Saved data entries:
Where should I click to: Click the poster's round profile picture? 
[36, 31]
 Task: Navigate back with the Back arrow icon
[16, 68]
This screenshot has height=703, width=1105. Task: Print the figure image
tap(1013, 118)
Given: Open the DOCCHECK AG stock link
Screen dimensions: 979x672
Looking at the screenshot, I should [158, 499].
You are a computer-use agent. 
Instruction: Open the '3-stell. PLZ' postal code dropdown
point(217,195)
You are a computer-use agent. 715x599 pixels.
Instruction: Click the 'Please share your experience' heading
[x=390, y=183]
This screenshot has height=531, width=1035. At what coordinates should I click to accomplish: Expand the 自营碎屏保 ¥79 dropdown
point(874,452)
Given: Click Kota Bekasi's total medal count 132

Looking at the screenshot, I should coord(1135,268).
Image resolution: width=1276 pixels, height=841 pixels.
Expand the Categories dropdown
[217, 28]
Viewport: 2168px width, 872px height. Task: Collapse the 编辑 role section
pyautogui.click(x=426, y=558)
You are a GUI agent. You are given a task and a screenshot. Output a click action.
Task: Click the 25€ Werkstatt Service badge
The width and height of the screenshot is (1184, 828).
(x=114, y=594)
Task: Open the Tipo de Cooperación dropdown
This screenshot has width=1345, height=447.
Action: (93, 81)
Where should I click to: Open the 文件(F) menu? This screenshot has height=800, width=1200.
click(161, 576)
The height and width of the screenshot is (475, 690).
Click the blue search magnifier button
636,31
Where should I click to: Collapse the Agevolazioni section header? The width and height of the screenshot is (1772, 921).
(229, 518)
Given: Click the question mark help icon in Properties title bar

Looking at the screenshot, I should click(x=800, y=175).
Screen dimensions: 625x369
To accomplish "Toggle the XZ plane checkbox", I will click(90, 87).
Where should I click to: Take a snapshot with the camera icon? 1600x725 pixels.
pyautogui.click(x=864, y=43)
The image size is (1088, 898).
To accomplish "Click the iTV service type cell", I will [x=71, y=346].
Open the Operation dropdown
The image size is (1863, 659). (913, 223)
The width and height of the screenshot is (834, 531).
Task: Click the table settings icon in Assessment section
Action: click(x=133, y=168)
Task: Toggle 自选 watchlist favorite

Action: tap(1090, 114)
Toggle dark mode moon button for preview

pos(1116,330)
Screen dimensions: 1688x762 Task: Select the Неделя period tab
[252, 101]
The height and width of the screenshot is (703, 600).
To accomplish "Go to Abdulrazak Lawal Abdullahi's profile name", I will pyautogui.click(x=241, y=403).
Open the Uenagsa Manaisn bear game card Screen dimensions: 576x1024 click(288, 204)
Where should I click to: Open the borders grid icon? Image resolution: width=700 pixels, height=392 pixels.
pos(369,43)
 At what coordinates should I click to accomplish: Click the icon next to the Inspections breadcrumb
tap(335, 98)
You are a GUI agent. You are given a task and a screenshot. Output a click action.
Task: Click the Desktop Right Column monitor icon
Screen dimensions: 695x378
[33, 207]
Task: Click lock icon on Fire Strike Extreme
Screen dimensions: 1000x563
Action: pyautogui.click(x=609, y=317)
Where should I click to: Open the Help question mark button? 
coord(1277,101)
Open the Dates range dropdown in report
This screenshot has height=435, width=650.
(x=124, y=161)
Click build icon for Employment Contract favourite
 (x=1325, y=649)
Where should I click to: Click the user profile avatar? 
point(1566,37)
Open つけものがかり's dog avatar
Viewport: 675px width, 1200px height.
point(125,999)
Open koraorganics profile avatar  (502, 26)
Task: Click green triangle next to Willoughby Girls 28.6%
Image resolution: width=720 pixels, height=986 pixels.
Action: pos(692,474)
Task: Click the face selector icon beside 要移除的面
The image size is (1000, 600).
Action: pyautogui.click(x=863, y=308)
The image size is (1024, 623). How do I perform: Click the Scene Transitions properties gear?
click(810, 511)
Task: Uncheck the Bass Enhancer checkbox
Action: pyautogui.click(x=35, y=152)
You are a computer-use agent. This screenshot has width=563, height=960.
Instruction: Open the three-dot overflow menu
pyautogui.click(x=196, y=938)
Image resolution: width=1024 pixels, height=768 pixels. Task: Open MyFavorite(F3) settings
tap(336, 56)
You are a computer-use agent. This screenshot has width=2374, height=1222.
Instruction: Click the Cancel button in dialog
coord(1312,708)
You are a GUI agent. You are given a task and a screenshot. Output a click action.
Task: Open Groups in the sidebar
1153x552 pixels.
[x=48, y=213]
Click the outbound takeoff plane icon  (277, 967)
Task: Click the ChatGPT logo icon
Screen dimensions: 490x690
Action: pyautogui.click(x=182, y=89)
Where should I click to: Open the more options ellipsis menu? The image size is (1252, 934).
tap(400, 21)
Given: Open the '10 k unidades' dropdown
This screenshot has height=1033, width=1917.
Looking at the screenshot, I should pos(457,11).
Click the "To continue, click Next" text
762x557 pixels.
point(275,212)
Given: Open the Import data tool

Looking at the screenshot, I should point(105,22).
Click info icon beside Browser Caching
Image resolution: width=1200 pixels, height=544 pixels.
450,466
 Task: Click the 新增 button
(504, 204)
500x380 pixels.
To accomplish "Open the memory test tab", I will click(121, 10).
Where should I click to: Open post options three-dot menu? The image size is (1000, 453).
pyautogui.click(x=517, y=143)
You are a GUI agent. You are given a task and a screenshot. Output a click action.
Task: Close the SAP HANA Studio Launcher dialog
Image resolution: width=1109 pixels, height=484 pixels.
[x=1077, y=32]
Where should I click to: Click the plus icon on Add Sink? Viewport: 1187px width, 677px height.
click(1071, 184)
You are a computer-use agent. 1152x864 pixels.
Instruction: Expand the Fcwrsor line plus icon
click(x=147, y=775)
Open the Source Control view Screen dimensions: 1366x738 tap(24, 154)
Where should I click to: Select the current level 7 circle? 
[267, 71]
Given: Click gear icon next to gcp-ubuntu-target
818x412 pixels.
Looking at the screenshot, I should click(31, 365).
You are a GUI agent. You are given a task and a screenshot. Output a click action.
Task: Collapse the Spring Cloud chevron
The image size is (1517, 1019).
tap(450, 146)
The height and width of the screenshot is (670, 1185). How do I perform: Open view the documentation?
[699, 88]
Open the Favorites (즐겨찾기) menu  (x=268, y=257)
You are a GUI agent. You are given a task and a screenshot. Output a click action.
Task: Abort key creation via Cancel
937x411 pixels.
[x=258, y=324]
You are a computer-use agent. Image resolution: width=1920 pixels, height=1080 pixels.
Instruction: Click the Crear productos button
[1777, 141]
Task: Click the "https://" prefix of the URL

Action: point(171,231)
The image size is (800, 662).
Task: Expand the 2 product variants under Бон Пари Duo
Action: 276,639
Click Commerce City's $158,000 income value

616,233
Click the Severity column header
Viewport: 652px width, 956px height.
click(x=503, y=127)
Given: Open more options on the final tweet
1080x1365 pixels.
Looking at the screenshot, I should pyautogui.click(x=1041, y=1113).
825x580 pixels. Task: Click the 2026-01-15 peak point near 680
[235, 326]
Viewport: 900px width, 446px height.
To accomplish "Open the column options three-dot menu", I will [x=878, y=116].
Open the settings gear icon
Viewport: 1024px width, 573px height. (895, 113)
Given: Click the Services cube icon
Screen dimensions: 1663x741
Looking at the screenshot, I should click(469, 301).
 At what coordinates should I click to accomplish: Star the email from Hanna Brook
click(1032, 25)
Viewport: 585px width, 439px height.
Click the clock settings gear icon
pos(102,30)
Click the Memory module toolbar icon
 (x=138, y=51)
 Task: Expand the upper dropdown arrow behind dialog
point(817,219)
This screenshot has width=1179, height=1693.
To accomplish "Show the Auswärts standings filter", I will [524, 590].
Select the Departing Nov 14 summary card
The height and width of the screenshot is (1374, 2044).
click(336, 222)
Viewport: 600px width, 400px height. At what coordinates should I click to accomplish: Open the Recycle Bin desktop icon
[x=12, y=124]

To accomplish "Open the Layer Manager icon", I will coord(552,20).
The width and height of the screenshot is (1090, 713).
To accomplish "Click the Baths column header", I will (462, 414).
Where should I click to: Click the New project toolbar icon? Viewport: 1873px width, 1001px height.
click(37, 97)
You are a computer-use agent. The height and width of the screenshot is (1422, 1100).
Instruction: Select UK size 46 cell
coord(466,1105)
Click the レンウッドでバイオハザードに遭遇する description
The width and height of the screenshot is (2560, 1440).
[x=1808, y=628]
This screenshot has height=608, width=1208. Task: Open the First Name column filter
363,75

**PROBLEM TO SOLVE**
Copy every line in the entries above that has the string "computer" in it.

**ANSWER SPACE**
You are a computer-use agent. 
You are a computer-use agent. 715x599 pixels.
You are a computer-use agent. This screenshot has width=563, height=960.
You are a computer-use agent. This screenshot has width=2374, height=1222.
You are a computer-use agent. 1152x864 pixels.
You are a computer-use agent. Image resolution: width=1920 pixels, height=1080 pixels.
You are a computer-use agent. The height and width of the screenshot is (1422, 1100).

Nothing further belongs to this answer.